“ ‘Like hell I have,’ he agreed heartily. ‘Well, wouldn’t you, if she’d pinched a stone worth four thousand out of your house?’ He was talking to me now. ‘I don’t know if you’ve heard of the Pendleton Emerald? I’m Pendleton.’ He fished in his pocket for a card. ‘I’m taking this emerald abroad this afternoon, as Fanny knew, and she meant to get her claws on it. I will say one thing, her gang generally does get what it wants. I got a ’phone message this morning calling me up in a ghastly emergency, and off I went hell-for-leather. When’ I arrived I found my man knew nothing about it, and I realized I’d got Clapham Fanny on my track. This isn’t, I may add, the first shot they’ve made to relieve me of responsibility for the jewel. Of course, you know all about her; so do we. She’s a familiar name to every dealer and fence between Hatton Garden and Amsterdam. I came haring back in a taxi just in time to see another taxi going away from my house. I just caught a glimpse of a lady stepping into it and — well, you can see for yourself she’s not a lady you’d easily forget. I knew I hadn’t a moment to wait; in that taxi were Clapham Fanny — and my emerald. I was so sure I didn’t even stop to open my safe. I knew she’d done that job for me. My man, Baynes, is pretty reliable, but he’s no match for an old-timer like our friend here. She’d sent the message, of course — or one of the gang had. It wasn’t a woman’s voice.’
“He stopped to get his breath, and Fanny said contemptuously: ‘That’s very clever of you, but this is a police station. They know your sort here.’
“ ‘Well,’ he told her, ‘the proof of the pudding’s in the eating. Where are my blackmailing letters?’
“ ‘Do you suppose I kept anything so dangerous?’ she asked him. She did look rather handsome in a rage.
“ ‘Even more to the point,’ the fellow went on, ‘where’s my emerald?’
“ ‘I don’t believe you ever had an emerald,’ she scoffed. ‘It was clever of you to follow me in here, when you realized I was going to the police at last, and to try and spoil things, but you lose this time.’
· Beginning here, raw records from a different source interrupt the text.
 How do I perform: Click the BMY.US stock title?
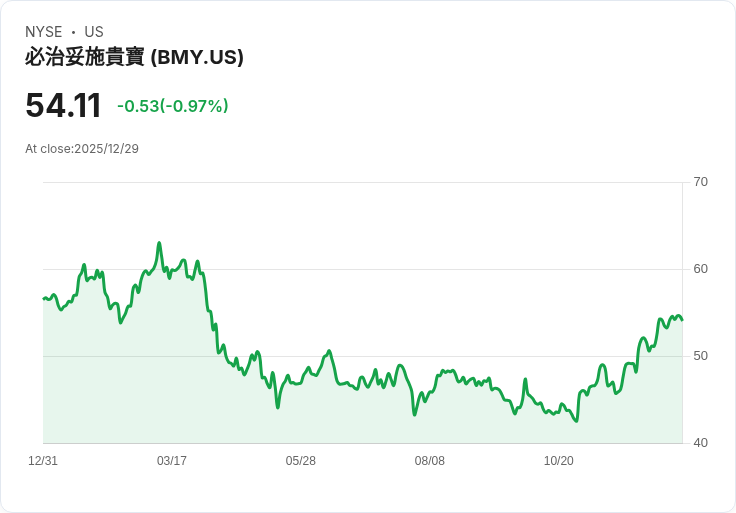(134, 57)
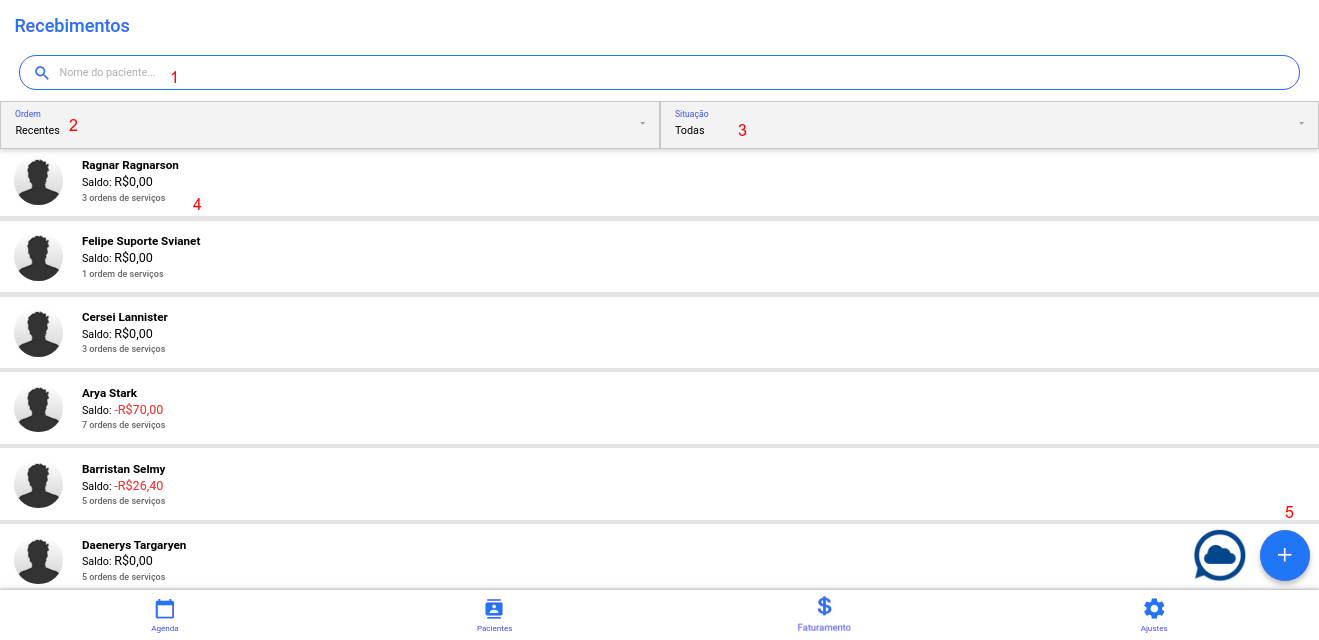Open Daenerys Targaryen's list entry
Viewport: 1319px width, 640px height.
(x=134, y=546)
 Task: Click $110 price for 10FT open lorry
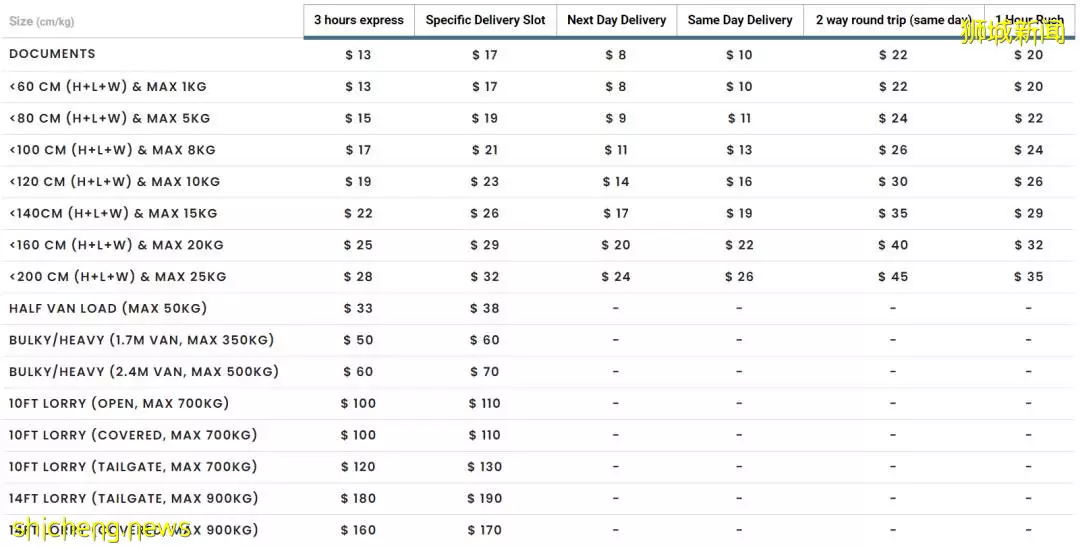(x=485, y=403)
“ ‘Do I?’ If he was bluffing, he was a remarkably cool card.
“ ‘If I’d stolen your emerald do you think I’d be in a police station?’
“ ‘Ever hear the story of the cockroach that was set before the tortoise as a bonne bouche? It took one look at the tortoise and gave one leap and concealed itself under the creature’s armpit — the safest hiding-place it could find. I don’t want to sound rude, Fanny, comparing you with a cockroach, but — well, you see my point?’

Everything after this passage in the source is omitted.